総務省は同日の電波監理審議会で900メガヘルツ帯の割当先についてSBMが妥当と提案、了承された。今回の審査では最低限満たすべき絶対審査基準を4社ともクリアし、競願時審査基準に持ち越された。
900メガヘルツ帯へのスムーズな移行計画はイー・アクセスとSBMが高得点を獲得。各社の電波割り当て状況や電波の逼迫(ひっぱく)度の比較でSBMが高い得点を得たのが獲得の決め手となった。最終得点はSBMが点、イー・アクセスが8点、ドコモとKDDIが5点だった。
SBMがプラチナバンドを獲得したことで、通信業界地図にも大きな影響を与える可能性がある。電波の通りの良い800メガヘルツ帯を保有するドコモ、KDDIはその優位性で高いブランド力を維持してきたからだ。
SBMは昨年10月まで米アップルのアイフォーンを独占販売してシェアを伸ばし、契約者数2位のKDDIの背中が射程に入った。KDDIも昨年10月からアイフォーンの販売を開始。通信品質を訴えたが、想定以上の流出はなくSBMが守りきった格好だ。
スマホの販売競争が激しくなる中、SBMが2社と同レベルの通信品質で提供することになれば、料金や端末、アプリケーション(応用ソフト)などの差別化による競争が加速することが予想される。
孫正義ソフトバンク社長は「大変うれしく思っている。同時に900メガヘルツという電波をしっかり活用する重責も感じている。引き続き当社ネットワーク充実にまい進したい」と語った。
エルピーダメモリは29日午後、東京都港区で債権者集会を開いた。参加者によれば、坂本幸雄社長が冒頭、会社更生法に至った経緯を説明し、債権者からの質問には弁護士が回答した。
焦点となる再建の枠組みについての質問が相次ぎ、具体的な説明はなかったものの、複数のスポンサーからのオファーがあることを示したという。
出席者からは「前向きで建設的だった」(取引業者)との声があったほか、「破綻は仕方がない。頑張ってほしい」(金融系)との声もあった。
パナソニックの津賀一宏次期社長は29日都内で会見し、「エコ&スマート」をコンセプトに薄型テレビなど音響・映像(AV)機器部門を成長させる方針を明らかにした。テレビやデジタルカメラなどのAV機器部門は従来、画質や性能などの開発に力を入れてきたが、韓国・サムスン電子など海外メーカーのマーケティング力や安値攻勢を前に巨額赤字に転落。同席した大坪文雄社長も「特に新興国ではAV、白物家電の基本性能として省エネが求められる」と全社の新興国戦略でも同構想が核となる。技術先行の商品開発を見直し、全世界で顧客価値を最優先に事業展開できるかが復活のカギとなりそうだ。
―AV機器部門をどう立て直しますか。
津賀氏 我々が掲げるエコ&スマートのコンセプトのもとで成長することはAV機器の領域でも可能だ。最終的にお客さまの価値を明確にすることが成長には不可欠だ。

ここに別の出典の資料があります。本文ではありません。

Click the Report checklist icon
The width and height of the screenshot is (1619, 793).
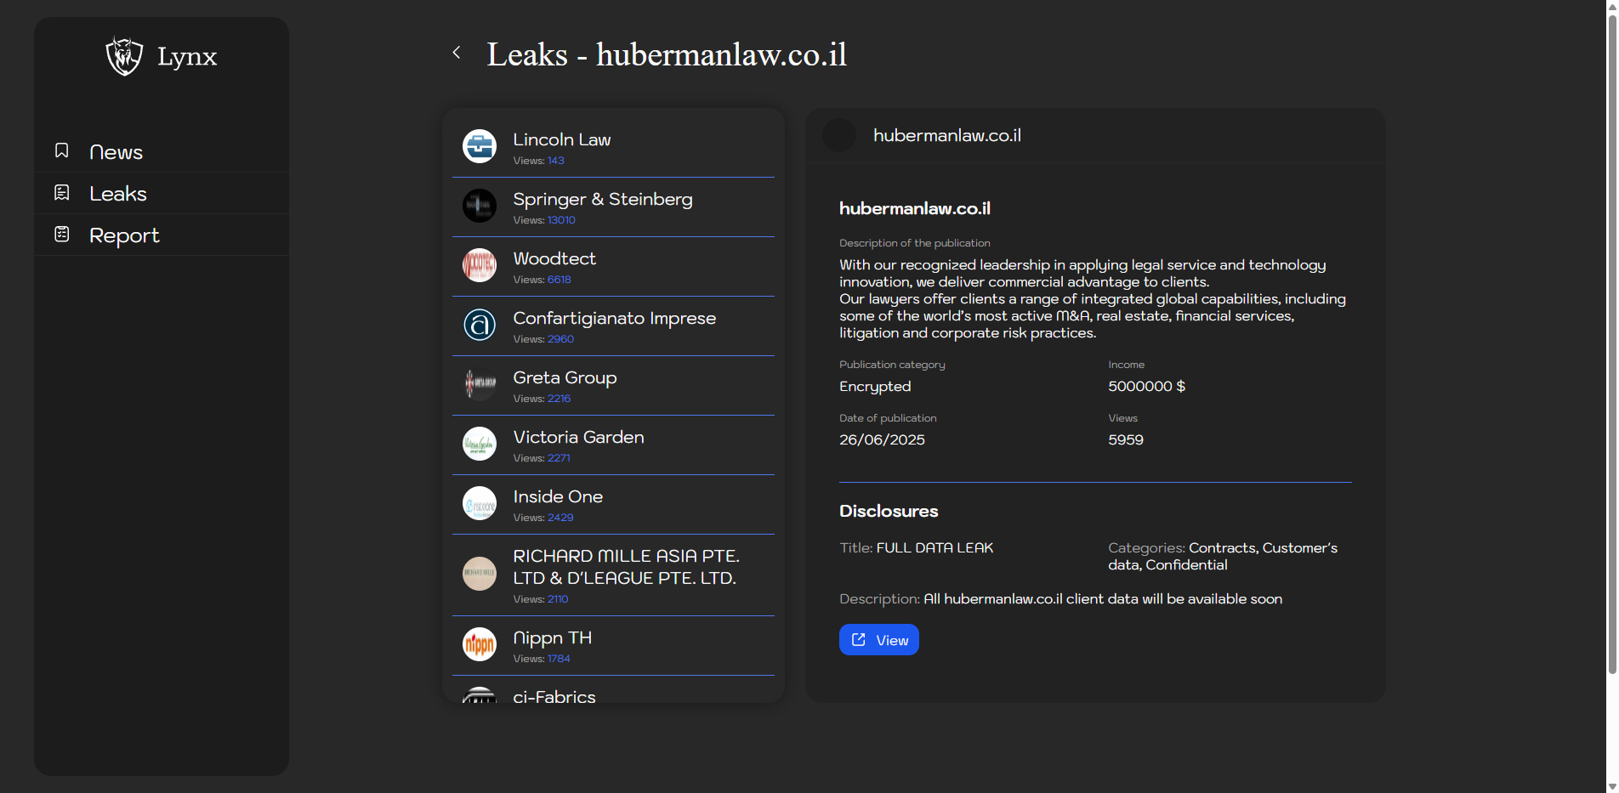coord(62,234)
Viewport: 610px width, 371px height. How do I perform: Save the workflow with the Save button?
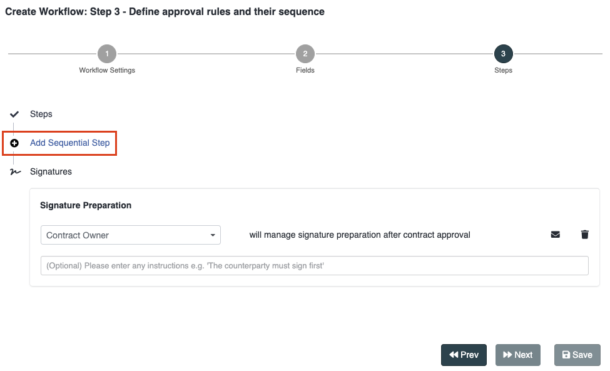tap(577, 355)
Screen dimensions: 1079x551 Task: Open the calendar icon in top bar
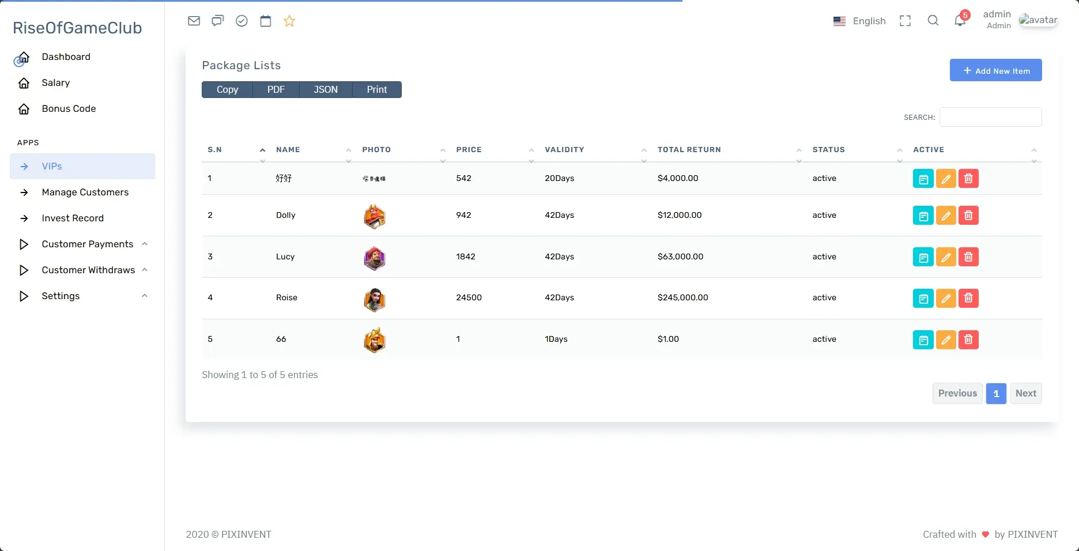[x=265, y=21]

―創業家以外では最年少社長になるが、不安はありますか。
津賀氏 自分を年少とは正直思っていない。経営をチームでやっていく中で、スピード感を出すことが重要だ。若さよりもスピード感の向上が最大のプレッシャーだ。
―これからのパナソニックの成長源は何でしょうか。
大坪氏 エアコンやテレビなどの単品もあるが、あらゆるビジネスをソリューション型にもっていきたい。従来の商品・サービス体制を集約していく。街や家、ビルなどのまるごとビジネスは国内外で無数にある。業界のトップランナーとして走れる。
津賀氏 数字を伸ばすだけでなく、成長性、独自性をもう一度考える必要がある。全てのドメインで成長性、収益性を実現できるよう、焦点の当て方を考えたい。
29日の東京株式市場は前日の米国株が好調で上昇したものの、大引けにかけて売りが優勢となり、小幅続伸。日経平均株価の終値は、前日比72銭高の9723円24銭と2日続伸。株価は一時、2011年8月1日以来、7カ月ぶりに9800円台を付けた。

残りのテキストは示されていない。